> [Records for this exercise]:

────────

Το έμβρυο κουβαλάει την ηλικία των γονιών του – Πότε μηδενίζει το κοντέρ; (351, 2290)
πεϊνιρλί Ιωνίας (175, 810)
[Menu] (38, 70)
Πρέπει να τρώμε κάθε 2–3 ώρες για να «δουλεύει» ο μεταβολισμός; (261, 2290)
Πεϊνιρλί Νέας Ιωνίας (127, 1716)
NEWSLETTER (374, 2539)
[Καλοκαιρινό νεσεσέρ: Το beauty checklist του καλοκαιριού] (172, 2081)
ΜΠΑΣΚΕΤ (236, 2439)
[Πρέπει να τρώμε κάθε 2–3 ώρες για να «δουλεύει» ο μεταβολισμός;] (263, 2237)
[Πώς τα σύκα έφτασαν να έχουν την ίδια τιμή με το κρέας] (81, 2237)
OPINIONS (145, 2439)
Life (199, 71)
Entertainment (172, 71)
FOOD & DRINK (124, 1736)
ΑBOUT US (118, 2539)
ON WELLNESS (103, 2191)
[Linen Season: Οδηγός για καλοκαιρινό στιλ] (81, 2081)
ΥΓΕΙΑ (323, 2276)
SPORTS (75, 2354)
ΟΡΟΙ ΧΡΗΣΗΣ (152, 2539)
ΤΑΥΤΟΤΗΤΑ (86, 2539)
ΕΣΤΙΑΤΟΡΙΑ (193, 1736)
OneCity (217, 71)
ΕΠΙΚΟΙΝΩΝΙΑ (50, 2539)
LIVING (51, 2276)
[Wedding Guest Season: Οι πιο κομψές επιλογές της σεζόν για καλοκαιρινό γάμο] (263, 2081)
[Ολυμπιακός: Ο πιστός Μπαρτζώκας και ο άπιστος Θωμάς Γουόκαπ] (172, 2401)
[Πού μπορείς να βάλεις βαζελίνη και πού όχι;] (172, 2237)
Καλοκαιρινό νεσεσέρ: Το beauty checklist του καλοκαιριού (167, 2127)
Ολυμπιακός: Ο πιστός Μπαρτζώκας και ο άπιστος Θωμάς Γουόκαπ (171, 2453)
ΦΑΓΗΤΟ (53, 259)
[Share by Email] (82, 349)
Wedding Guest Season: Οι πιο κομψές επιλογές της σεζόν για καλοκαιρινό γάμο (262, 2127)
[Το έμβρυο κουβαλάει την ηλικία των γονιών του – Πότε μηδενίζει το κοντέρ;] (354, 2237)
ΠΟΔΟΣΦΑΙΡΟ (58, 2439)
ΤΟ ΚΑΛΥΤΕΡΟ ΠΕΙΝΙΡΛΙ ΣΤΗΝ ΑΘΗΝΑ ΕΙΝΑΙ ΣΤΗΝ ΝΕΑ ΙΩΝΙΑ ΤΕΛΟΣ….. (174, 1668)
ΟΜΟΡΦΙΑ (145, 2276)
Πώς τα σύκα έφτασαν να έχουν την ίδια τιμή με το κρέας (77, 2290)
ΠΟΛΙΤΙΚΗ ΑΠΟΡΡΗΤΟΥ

────────

> [Exercise description]:
The records above should be restated exactly, line for line.

> [Your solution]:
Το έμβρυο κουβαλάει την ηλικία των γονιών του – Πότε μηδενίζει το κοντέρ; (351, 2290)
πεϊνιρλί Ιωνίας (175, 810)
[Menu] (38, 70)
Πρέπει να τρώμε κάθε 2–3 ώρες για να «δουλεύει» ο μεταβολισμός; (261, 2290)
Πεϊνιρλί Νέας Ιωνίας (127, 1716)
NEWSLETTER (374, 2539)
[Καλοκαιρινό νεσεσέρ: Το beauty checklist του καλοκαιριού] (172, 2081)
ΜΠΑΣΚΕΤ (236, 2439)
[Πρέπει να τρώμε κάθε 2–3 ώρες για να «δουλεύει» ο μεταβολισμός;] (263, 2237)
[Πώς τα σύκα έφτασαν να έχουν την ίδια τιμή με το κρέας] (81, 2237)
OPINIONS (145, 2439)
Life (199, 71)
Entertainment (172, 71)
FOOD & DRINK (124, 1736)
ΑBOUT US (118, 2539)
ON WELLNESS (103, 2191)
[Linen Season: Οδηγός για καλοκαιρινό στιλ] (81, 2081)
ΥΓΕΙΑ (323, 2276)
SPORTS (75, 2354)
ΟΡΟΙ ΧΡΗΣΗΣ (152, 2539)
ΤΑΥΤΟΤΗΤΑ (86, 2539)
ΕΣΤΙΑΤΟΡΙΑ (193, 1736)
OneCity (217, 71)
ΕΠΙΚΟΙΝΩΝΙΑ (50, 2539)
LIVING (51, 2276)
[Wedding Guest Season: Οι πιο κομψές επιλογές της σεζόν για καλοκαιρινό γάμο] (263, 2081)
[Ολυμπιακός: Ο πιστός Μπαρτζώκας και ο άπιστος Θωμάς Γουόκαπ] (172, 2401)
[Πού μπορείς να βάλεις βαζελίνη και πού όχι;] (172, 2237)
Καλοκαιρινό νεσεσέρ: Το beauty checklist του καλοκαιριού (167, 2127)
Ολυμπιακός: Ο πιστός Μπαρτζώκας και ο άπιστος Θωμάς Γουόκαπ (171, 2453)
ΦΑΓΗΤΟ (53, 259)
[Share by Email] (82, 349)
Wedding Guest Season: Οι πιο κομψές επιλογές της σεζόν για καλοκαιρινό γάμο (262, 2127)
[Το έμβρυο κουβαλάει την ηλικία των γονιών του – Πότε μηδενίζει το κοντέρ;] (354, 2237)
ΠΟΔΟΣΦΑΙΡΟ (58, 2439)
ΤΟ ΚΑΛΥΤΕΡΟ ΠΕΙΝΙΡΛΙ ΣΤΗΝ ΑΘΗΝΑ ΕΙΝΑΙ ΣΤΗΝ ΝΕΑ ΙΩΝΙΑ ΤΕΛΟΣ….. (174, 1668)
ΟΜΟΡΦΙΑ (145, 2276)
Πώς τα σύκα έφτασαν να έχουν την ίδια τιμή με το κρέας (77, 2290)
ΠΟΛΙΤΙΚΗ ΑΠΟΡΡΗΤΟΥ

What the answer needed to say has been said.